_Task objective_
Arrange the rows below as a Markdown table with the columns n and Line. Begin at the line that contains "Given: Select the 公共事业管理 major", stop after the line that contains "pyautogui.click(x=185, y=383)", number each line, and leave out blank lines.

━━━━━ Records to use ━━━━━

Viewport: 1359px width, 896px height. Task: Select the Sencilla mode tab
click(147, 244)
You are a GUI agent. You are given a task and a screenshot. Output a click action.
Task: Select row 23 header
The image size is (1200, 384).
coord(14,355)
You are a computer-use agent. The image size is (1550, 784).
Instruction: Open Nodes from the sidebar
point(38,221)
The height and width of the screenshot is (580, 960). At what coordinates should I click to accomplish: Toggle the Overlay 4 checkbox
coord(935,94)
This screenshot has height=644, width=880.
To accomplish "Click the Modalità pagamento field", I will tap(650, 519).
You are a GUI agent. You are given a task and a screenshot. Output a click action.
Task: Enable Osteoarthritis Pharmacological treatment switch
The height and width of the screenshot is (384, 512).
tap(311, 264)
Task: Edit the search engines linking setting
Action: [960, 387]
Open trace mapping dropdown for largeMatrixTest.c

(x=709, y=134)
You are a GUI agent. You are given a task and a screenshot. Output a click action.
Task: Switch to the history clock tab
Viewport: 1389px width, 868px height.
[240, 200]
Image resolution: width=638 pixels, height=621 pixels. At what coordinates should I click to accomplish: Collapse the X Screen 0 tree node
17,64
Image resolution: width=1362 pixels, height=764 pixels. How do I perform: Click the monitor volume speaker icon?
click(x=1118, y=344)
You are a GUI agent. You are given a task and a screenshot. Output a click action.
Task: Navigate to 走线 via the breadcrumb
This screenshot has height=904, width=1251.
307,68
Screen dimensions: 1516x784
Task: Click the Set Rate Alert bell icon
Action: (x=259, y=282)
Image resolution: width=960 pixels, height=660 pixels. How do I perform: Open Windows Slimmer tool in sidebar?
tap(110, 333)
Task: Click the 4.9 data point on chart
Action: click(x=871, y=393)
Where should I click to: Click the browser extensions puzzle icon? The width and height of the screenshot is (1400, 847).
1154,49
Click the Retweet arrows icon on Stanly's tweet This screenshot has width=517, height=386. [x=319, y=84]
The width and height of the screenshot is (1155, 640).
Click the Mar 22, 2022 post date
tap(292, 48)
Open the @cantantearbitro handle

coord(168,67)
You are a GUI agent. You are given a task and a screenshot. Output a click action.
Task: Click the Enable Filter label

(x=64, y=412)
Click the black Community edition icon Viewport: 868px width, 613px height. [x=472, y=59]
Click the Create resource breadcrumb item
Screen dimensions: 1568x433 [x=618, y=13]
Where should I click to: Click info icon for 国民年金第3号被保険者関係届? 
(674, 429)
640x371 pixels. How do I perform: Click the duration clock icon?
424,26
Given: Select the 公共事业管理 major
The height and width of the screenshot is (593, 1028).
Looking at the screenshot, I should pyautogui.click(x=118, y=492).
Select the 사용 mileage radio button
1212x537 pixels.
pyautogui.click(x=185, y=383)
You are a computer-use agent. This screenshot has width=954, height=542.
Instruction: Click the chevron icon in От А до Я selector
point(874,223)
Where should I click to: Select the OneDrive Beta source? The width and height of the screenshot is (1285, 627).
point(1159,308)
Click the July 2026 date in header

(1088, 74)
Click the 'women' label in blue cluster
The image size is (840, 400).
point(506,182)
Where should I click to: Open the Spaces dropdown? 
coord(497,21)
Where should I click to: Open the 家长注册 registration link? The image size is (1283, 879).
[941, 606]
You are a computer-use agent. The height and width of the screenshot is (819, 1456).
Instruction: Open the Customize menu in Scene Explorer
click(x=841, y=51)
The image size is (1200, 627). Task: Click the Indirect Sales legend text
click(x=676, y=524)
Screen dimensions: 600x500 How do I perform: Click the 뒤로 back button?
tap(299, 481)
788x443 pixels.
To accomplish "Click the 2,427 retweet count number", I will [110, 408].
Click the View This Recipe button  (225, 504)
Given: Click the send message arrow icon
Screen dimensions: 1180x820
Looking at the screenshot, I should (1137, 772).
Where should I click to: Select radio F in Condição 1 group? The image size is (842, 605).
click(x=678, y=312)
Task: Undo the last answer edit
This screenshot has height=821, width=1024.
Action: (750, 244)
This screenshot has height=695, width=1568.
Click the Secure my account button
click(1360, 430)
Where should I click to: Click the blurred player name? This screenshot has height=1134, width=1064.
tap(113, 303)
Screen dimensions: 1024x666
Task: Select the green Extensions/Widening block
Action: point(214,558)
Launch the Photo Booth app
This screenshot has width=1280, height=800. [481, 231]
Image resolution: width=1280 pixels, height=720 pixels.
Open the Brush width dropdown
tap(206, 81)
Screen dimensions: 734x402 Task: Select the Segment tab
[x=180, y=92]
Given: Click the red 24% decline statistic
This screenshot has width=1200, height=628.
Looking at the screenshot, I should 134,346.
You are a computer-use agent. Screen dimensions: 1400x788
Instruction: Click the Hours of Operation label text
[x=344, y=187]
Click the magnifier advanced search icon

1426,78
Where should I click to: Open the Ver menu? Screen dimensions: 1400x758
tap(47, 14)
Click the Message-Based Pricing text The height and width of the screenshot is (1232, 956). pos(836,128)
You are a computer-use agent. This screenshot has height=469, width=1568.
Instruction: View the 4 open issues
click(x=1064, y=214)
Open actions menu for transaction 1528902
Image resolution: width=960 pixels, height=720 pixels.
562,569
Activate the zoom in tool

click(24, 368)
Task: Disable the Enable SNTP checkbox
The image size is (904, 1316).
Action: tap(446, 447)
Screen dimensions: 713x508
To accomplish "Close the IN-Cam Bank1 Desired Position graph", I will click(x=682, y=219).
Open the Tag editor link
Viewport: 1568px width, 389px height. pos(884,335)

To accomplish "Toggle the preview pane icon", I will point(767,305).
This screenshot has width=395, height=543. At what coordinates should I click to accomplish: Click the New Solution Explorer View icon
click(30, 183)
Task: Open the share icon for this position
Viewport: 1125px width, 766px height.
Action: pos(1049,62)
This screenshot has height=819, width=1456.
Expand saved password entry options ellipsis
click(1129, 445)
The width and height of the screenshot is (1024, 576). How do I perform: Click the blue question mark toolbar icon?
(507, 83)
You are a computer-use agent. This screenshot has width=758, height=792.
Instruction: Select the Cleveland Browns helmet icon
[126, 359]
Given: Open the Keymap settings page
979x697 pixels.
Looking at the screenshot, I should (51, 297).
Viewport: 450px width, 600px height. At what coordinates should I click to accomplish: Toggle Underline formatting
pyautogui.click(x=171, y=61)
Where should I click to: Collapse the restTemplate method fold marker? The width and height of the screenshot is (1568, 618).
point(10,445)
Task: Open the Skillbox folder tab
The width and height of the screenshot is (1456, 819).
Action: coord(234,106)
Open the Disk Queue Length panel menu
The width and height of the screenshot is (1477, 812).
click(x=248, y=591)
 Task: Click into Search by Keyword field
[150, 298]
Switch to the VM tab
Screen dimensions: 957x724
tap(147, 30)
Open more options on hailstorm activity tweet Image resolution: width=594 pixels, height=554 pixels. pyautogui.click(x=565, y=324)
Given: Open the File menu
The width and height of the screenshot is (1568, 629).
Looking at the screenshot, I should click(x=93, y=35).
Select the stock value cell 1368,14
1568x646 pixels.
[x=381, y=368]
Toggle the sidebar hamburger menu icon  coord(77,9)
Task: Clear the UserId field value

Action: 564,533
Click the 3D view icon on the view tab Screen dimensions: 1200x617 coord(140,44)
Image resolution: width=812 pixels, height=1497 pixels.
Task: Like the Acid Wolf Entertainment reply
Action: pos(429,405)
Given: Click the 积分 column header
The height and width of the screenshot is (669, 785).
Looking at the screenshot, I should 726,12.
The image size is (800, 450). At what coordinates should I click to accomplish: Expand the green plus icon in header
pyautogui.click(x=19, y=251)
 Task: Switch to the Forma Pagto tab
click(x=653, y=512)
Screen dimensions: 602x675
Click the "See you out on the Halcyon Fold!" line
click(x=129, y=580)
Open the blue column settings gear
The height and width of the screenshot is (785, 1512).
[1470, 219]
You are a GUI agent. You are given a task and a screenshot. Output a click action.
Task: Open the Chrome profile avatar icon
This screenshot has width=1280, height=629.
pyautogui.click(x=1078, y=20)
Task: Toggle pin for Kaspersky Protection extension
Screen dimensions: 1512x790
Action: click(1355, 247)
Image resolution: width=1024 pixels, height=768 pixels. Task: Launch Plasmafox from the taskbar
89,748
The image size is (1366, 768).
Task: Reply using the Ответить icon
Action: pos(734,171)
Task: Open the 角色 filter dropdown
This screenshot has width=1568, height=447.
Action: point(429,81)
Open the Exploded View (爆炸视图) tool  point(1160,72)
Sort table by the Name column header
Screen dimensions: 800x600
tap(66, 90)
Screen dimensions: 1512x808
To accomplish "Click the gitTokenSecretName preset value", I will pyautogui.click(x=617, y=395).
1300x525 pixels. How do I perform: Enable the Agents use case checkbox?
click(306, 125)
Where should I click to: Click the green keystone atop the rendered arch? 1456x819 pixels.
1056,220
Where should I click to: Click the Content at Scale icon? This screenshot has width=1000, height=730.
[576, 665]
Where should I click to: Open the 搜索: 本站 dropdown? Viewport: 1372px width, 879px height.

━━━━━

_Answer to this exercise_
| n | Line |
|---|---|
| 1 | Given: Select the 公共事业管理 major |
| 2 | The height and width of the screenshot is (593, 1028). |
| 3 | Looking at the screenshot, I should pyautogui.click(x=118, y=492). |
| 4 | Select the 사용 mileage radio button |
| 5 | 1212x537 pixels. |
| 6 | pyautogui.click(x=185, y=383) |